Alimente-me ou te devoro

É bem essa mesmo a sensação. Como tudo aqui dentro é selvagem, dramático, impulsivo, arrebatador! Se o bom-senso vivesse em cativeiro, seria o meu fim. Meus monstros gritam comigo, falam sem pensar, são infantis e choram por qualquer motivo. Sempre esperam que alguém lhes diga o que fazer. Extremamente inseguros. Quando estão felizes, são felizes de vez. Esgotam a energia em brincadeiras sem fim e sorriem, muito. Quando tristes, são depressivos, engasgam a garganta, querem morrer. Ou me matar. Esses dias eu ouvi do orgulho: 'Alimente-me ou te devoro'. Minha resposta: 'Prefiro morrer a conviver com você'. E então ele se foi, ferido.

{Reflexões acerca do filme 'Onde vivem os Monstros'}

Saudade Doentia

Não consigo mais me adaptar. Convivi com esse sentimento por tanto tempo que hoje me dói só de lembrar. É de perder a respiração, descompassar o juízo, desordenar os pensamentos, esquecer da razão. Não existe mais a possibilidade de estar sozinha. Já não fica bem, não me faz bem. Falta, sempre falta. Vazio, espaço, buraco, escuridão. Dor, calafrio, cansaço, espera, não cicatrização. Desde que sou metade.

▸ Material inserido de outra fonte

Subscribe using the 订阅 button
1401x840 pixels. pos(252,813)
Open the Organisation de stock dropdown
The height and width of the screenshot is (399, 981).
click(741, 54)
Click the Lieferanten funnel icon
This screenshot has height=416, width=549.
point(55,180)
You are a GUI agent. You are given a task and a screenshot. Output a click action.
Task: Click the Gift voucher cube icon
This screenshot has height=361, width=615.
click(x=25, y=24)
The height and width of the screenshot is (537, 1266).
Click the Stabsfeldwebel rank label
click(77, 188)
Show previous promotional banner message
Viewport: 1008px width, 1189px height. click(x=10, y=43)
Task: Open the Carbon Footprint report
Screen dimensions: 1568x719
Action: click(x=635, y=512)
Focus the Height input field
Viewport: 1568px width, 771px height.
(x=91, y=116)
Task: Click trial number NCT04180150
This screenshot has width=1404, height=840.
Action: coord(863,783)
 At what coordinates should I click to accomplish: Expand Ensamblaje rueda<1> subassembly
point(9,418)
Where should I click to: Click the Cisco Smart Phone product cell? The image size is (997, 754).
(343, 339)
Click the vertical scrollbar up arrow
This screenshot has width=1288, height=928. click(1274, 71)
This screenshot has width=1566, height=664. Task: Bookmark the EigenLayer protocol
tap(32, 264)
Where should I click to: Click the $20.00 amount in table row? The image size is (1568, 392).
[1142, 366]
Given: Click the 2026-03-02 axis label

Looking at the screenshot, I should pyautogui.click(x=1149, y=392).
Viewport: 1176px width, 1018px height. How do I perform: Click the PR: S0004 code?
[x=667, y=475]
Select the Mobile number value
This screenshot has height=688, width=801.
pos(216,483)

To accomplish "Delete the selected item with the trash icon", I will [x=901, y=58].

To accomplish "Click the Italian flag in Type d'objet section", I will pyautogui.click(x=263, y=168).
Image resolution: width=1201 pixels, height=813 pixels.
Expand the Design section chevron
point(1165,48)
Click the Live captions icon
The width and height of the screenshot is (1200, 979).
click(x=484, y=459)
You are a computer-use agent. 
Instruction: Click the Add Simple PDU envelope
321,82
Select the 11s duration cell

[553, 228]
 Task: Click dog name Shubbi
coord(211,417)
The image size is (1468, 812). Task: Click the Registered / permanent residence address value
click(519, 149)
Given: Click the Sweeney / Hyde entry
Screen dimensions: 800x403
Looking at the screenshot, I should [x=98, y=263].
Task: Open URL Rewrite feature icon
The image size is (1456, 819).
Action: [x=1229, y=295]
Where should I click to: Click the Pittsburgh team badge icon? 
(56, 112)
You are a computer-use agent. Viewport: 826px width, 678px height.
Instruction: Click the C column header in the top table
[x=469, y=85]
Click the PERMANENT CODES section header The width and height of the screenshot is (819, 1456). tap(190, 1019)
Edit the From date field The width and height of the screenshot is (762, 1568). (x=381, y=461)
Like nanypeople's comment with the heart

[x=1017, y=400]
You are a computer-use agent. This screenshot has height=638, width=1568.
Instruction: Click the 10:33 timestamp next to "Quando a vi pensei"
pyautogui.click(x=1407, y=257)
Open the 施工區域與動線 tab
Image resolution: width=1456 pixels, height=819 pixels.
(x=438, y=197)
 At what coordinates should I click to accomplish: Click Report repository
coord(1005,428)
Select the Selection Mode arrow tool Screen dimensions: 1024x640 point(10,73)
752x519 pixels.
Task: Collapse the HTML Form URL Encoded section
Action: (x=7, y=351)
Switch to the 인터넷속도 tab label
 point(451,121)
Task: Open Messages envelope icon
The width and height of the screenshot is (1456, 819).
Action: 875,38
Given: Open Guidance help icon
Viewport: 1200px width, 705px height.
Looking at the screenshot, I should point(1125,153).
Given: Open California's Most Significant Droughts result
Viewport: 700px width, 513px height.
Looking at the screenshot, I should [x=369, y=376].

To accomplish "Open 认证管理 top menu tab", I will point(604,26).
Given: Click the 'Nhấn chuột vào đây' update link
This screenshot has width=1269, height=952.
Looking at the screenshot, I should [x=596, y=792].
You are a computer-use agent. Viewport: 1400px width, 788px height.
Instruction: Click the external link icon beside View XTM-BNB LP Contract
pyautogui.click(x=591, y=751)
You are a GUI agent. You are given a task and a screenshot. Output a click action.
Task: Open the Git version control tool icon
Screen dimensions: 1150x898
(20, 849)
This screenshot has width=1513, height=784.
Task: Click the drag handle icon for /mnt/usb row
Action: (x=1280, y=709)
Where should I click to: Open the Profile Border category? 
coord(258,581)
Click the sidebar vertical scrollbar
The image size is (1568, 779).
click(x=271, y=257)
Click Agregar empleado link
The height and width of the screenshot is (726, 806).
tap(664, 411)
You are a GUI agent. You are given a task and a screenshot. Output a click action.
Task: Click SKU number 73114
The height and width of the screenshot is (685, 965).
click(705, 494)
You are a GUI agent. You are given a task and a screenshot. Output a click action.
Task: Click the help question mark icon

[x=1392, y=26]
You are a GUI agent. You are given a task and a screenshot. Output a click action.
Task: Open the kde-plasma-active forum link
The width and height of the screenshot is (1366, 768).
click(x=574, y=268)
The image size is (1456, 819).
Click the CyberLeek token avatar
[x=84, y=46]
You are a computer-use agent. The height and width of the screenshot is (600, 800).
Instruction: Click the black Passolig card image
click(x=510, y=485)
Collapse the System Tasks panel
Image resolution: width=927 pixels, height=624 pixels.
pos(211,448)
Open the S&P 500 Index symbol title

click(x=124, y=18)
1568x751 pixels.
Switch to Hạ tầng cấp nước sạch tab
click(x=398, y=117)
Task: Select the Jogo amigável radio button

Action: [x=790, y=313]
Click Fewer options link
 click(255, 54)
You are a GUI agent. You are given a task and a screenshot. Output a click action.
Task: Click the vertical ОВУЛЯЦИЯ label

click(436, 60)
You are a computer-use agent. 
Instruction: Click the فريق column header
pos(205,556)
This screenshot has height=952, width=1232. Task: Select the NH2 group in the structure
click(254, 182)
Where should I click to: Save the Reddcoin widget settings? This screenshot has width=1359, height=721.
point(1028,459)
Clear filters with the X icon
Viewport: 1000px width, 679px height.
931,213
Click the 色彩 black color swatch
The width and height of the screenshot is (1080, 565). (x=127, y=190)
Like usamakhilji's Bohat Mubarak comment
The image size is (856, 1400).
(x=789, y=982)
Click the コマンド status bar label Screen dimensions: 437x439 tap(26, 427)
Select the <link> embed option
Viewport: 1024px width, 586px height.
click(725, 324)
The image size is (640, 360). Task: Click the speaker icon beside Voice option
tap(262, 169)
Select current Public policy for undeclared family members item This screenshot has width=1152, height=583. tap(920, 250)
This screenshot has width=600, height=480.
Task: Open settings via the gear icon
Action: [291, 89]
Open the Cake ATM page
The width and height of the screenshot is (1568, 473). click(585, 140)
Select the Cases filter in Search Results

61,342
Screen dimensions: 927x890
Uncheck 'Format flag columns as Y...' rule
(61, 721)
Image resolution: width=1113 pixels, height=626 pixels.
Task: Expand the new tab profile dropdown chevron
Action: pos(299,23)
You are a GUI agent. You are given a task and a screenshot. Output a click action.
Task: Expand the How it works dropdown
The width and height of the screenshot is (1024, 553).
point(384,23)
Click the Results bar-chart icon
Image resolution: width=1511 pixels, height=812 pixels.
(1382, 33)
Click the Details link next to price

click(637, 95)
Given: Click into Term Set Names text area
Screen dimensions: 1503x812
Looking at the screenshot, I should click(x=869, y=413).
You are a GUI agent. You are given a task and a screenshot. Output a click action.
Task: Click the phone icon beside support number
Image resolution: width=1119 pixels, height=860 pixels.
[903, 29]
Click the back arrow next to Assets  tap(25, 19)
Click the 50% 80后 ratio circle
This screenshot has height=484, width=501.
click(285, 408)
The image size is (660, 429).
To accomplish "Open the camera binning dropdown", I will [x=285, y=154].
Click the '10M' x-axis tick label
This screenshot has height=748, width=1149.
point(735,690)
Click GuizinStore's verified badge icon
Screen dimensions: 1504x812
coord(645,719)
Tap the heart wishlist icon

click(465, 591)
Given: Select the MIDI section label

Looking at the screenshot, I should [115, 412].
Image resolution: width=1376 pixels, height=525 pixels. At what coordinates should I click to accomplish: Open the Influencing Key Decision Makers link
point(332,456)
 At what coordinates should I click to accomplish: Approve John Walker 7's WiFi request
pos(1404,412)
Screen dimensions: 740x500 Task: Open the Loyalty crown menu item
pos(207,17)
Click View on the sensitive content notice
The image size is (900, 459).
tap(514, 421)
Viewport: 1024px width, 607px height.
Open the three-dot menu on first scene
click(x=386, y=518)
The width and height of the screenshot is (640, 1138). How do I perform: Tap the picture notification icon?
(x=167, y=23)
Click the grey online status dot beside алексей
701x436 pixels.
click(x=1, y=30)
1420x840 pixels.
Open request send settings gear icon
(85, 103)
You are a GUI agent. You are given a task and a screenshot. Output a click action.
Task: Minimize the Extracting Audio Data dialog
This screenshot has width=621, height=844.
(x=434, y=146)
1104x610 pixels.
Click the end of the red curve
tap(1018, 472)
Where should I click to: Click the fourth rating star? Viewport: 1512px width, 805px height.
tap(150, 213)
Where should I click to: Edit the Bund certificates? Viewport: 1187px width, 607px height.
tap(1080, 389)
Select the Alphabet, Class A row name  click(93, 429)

sábado, 8 de janeiro de 2011

Growing up

É difícil crescer.
Custa milhares de roupas novas e sapatos de tamanhos diferentes.
É difícil crescer.
Custa lágrimas e acertos. Arrependimentos e erros.
É difícil crescer.
Dói. Fere. Rasga. Abre caminho.
Morre-se. Nasce. Põe-se em prática. Vira obsoleto. Morre-se mais uma vez.
Nunca finda. Nunca dá trégua. Nunca se para de crescer.

quinta-feira, 16 de dezembro de 2010

Meu limite

Tenho andado bem perto dele ultimamente.

sábado, 30 de outubro de 2010

Chatear alguém sempre entala a garganta e deixa um gosto amargo na boca.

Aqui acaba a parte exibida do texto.